Before we begin I would like to remind everyone that a number of statements being made today will be forward-looking in nature. Please remember that such statements are only predictions and actual events or results may differ materially as a result of risks we face, including those discussed in Exhibit 99.1 of our SEC filing. We encourage you to review the summary of these risks in our 2002 10-K filed with the SEC on December 20, 2002. The Company does not assume any obligation to revise or update these forward-looking statements to reflect subsequent events or circumstances.
And with that I will turn the call over to Rich Montoni, Chief Financial Officer.
Rich Montoni - CFO & Treasurer
Thank you, Lisa. Good morning and thank you for joining us for our 2003 fiscal year-end and fourth quarter conference call.

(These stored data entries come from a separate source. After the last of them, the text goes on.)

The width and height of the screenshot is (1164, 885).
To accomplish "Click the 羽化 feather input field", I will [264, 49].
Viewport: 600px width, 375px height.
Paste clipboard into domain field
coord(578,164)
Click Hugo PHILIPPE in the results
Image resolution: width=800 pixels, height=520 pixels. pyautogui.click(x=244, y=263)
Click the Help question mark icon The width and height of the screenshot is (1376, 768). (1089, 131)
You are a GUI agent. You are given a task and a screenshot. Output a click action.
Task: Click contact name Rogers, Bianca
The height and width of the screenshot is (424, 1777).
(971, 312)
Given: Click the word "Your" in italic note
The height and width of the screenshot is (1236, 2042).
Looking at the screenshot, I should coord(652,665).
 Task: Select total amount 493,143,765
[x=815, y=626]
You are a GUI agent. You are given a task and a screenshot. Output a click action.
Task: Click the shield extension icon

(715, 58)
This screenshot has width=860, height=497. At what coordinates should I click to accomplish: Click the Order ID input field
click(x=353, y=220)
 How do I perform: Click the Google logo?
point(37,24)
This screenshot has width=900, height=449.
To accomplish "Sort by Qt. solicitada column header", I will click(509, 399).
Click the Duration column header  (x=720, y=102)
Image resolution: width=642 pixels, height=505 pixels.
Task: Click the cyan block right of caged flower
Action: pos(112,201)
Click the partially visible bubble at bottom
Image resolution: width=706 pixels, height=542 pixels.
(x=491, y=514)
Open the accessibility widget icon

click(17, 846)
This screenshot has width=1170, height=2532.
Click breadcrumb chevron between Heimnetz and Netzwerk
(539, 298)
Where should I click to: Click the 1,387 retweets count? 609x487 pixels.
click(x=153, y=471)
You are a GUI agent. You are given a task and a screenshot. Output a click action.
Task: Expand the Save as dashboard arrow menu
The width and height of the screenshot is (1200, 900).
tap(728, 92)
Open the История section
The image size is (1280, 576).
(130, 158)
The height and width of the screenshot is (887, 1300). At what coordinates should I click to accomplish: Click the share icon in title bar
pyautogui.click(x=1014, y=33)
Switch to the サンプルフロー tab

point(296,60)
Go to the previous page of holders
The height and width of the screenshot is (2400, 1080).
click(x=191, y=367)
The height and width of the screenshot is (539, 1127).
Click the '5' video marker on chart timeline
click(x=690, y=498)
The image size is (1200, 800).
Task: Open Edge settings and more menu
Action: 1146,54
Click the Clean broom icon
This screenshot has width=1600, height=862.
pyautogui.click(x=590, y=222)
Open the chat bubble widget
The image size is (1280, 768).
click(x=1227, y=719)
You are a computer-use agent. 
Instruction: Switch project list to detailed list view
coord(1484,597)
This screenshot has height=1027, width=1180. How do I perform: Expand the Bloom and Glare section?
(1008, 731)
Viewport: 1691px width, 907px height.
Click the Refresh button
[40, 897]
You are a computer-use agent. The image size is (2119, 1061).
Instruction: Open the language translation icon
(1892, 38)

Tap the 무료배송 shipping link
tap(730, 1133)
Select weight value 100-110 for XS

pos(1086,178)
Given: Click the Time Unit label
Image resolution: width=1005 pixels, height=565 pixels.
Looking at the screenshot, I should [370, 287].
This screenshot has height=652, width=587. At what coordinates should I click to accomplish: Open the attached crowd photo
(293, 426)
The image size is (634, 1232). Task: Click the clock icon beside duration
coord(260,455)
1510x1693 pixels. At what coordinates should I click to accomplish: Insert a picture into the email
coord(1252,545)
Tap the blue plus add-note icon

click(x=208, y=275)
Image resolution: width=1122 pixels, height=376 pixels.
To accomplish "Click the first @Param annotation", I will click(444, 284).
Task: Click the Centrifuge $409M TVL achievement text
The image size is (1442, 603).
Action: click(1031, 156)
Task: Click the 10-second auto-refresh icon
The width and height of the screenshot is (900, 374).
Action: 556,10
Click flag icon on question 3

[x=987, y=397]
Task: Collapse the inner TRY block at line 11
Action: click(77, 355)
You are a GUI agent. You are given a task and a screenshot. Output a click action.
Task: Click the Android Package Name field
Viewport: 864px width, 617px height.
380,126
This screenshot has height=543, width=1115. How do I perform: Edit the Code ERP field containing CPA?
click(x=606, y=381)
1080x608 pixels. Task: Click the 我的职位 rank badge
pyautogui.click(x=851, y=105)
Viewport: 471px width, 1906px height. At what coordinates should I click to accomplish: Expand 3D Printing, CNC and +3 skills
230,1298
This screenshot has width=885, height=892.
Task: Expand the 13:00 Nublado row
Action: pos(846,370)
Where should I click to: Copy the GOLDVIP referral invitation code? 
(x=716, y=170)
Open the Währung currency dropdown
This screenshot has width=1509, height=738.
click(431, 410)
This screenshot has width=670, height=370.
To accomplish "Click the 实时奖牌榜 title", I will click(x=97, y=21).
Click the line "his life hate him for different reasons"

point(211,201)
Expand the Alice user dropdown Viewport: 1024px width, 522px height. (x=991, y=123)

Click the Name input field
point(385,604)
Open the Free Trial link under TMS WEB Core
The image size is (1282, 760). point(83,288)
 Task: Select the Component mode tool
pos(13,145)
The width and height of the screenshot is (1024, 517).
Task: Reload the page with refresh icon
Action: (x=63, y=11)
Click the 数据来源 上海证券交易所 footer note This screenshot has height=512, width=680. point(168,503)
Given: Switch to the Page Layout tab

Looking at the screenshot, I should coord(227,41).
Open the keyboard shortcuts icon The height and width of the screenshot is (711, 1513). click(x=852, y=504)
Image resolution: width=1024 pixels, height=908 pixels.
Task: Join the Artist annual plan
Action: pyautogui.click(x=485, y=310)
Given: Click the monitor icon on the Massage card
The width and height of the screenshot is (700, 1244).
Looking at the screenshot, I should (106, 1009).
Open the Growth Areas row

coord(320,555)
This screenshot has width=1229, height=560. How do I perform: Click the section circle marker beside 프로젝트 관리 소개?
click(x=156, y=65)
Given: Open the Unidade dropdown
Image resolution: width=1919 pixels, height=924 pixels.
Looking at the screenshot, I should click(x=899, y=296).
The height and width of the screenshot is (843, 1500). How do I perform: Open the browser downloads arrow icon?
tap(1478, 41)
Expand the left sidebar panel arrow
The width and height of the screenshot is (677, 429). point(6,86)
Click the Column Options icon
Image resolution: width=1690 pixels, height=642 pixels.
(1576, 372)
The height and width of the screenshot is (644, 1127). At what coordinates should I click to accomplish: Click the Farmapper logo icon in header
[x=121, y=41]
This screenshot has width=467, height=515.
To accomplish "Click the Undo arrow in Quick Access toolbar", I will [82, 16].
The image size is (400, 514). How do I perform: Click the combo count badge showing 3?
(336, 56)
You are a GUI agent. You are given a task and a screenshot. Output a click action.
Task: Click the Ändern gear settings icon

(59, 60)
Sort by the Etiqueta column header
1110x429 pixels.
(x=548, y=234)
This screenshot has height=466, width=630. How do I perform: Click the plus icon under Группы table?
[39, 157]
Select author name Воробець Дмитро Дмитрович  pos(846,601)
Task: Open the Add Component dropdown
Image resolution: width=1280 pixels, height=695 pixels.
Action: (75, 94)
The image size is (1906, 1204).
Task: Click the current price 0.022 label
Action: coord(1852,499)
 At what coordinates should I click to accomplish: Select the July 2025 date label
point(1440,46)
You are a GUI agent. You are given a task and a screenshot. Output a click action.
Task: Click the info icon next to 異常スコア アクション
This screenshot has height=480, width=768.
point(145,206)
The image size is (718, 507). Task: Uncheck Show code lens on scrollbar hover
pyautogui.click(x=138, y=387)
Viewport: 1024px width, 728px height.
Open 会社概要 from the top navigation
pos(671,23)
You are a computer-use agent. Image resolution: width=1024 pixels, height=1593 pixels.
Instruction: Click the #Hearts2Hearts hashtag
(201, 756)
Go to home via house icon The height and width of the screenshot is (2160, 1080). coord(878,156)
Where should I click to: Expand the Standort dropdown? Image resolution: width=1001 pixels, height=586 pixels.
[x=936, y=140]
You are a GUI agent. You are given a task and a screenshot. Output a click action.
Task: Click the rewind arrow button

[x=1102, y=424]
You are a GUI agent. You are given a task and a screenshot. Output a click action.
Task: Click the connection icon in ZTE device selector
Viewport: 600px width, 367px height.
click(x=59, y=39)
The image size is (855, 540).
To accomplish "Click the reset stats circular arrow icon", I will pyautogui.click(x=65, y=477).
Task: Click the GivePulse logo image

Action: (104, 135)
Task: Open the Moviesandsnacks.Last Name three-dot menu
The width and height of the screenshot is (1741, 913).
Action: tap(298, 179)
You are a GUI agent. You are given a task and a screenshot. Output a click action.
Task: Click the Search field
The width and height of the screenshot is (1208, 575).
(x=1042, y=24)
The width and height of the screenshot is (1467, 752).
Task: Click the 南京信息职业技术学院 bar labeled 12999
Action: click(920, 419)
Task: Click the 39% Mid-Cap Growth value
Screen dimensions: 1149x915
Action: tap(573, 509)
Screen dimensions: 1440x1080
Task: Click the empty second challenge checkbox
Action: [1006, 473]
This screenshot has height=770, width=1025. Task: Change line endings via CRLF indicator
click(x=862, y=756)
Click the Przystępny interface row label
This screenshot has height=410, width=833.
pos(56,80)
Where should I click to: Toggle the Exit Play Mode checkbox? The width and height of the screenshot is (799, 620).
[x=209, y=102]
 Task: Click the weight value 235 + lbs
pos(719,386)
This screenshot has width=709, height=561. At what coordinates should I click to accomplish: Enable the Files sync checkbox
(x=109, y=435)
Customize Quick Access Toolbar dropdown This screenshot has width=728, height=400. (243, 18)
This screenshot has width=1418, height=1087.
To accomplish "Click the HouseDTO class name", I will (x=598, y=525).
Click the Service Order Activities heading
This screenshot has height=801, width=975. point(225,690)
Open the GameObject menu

We're very pleased with the fourth quarter and year-end results. The Company has made notable progress in the last few quarters, demonstrated by several key financial metrics. Those key financial metrics are as follows. We have record backlog of $1.06 million at September 30, 2003 and contract wins for fiscal 2003 of $992 million, and David Mastran will talk about this later. Revenue for the fourth quarter totaled $153.2 million, which included approximately $13.4 million in product resale revenue. And full-year revenue was $558.3 million. Net income for the fourth quarter totaled 9.4 million or 44 cents per diluted share. This is above consensus estimates of 41 cents per share. The Company reported net income of $35.3 million for fiscal 2003. This compares to $40.3 million recorded for fiscal 2002. While we are pleased with the sequential performance, the anticipated year-over-year declines were primarily the result of reduced government spending in certain areas.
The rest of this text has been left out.